§ **RECORDED DATA**:

Start of Block

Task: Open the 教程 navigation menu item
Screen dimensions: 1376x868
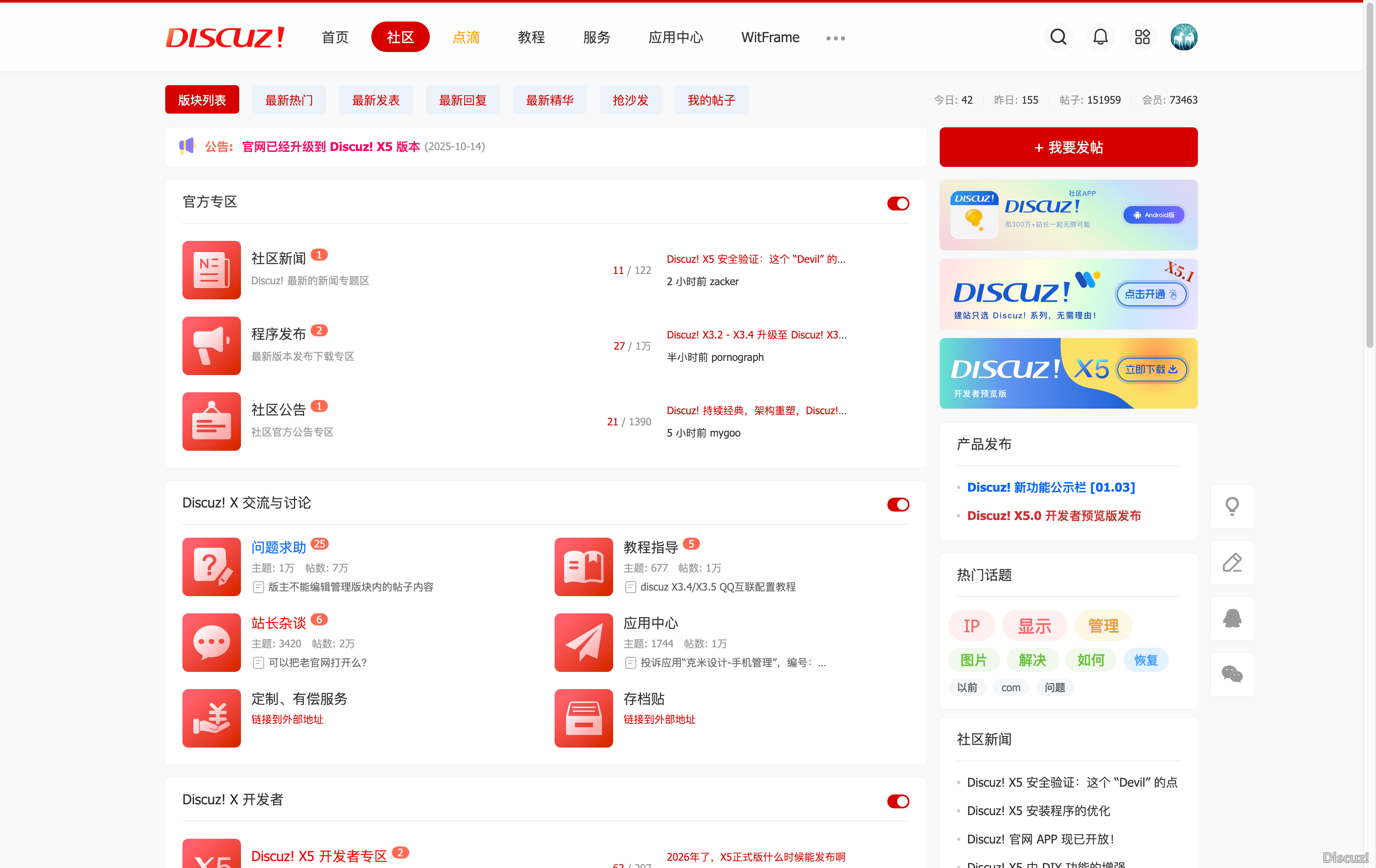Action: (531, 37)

End of Block
Start of Block

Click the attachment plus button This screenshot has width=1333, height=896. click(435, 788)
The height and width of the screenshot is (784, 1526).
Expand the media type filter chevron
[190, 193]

End of Block

Find the number of lines in the records that include the word "width". Write only that number.

2